TO-DO ITEM A >>
In the review of Prayer for the French Republic, rewrite the passage from "The violence happens" to "in its crosshairs.", replacing "offstage" with "out of sight".
TO-DO ITEM B >>
Which actors does the review of Prayer for the French Republic name as members of the cast?

EXERCISE TEXT >>
Our Ahistorical Antisemitism

By | Mar 23, 2022
Arts & Culture, Latest
actors in Prayer for the French Republic acting out a scene on stage

The violence happens offstage. This is usually where it happens, both in our conversations about antisemitism and in Joshua Harmon’s new play Prayer for the French Republic, which draws us into the life of a French Jewish family struggling to decide whether it is safe to remain in the country they have called home for generations. The play is just finishing an extended eight-week debut off Broadway, where it has garnered largely positive reviews. Timely and tenacious, Prayer raises some big questions about the way we understand antisemitism, challenging us as twenty-first century Americans to absorb the fullness of its terrible history and to imagine that our own lives may yet be held in its crosshairs.

The entirety of the play, which spans an intimidating three hours, takes place in the Paris living room of the Salomon-Benhamou family. When the curtain goes up the year is 2016, and Molly (Molly Ranson) a fresh-faced American college girl and distant cousin, has arrived to spend the weekend. It is through Molly that we enter the story and come to know the family. The father, Charles Benhamou (Jeff Seymour), immigrated to France from Algeria as a child and is now a physician in a successful private practice. The mother, Marcelle Salomon-Benhamou (Betsy Aidem), is an accomplished psychiatrist descended from Holocaust survivors. Their two adult children, Elodie (Francis Benhamou), 28, and Daniel (Yair Ben-Dor), 26, still live at home, a fact Marcelle relates with an appropriate expression of chagrin. Well-educated, hard-working, middle class, and idiosyncratic in just the right ways–it is a family that could be our own.

INPUT DATA >>
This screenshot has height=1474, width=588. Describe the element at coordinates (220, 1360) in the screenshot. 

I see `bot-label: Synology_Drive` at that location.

ANSWER BOX A >>
The violence happens out of sight. This is usually where it happens, both in our conversations about antisemitism and in Joshua Harmon’s new play Prayer for the French Republic, which draws us into the life of a French Jewish family struggling to decide whether it is safe to remain in the country they have called home for generations. The play is just finishing an extended eight-week debut off Broadway, where it has garnered largely positive reviews. Timely and tenacious, Prayer raises some big questions about the way we understand antisemitism, challenging us as twenty-first century Americans to absorb the fullness of its terrible history and to imagine that our own lives may yet be held in its crosshairs.

ANSWER BOX B >>
Molly Ranson, Jeff Seymour, Betsy Aidem, Francis Benhamou, Yair Ben-Dor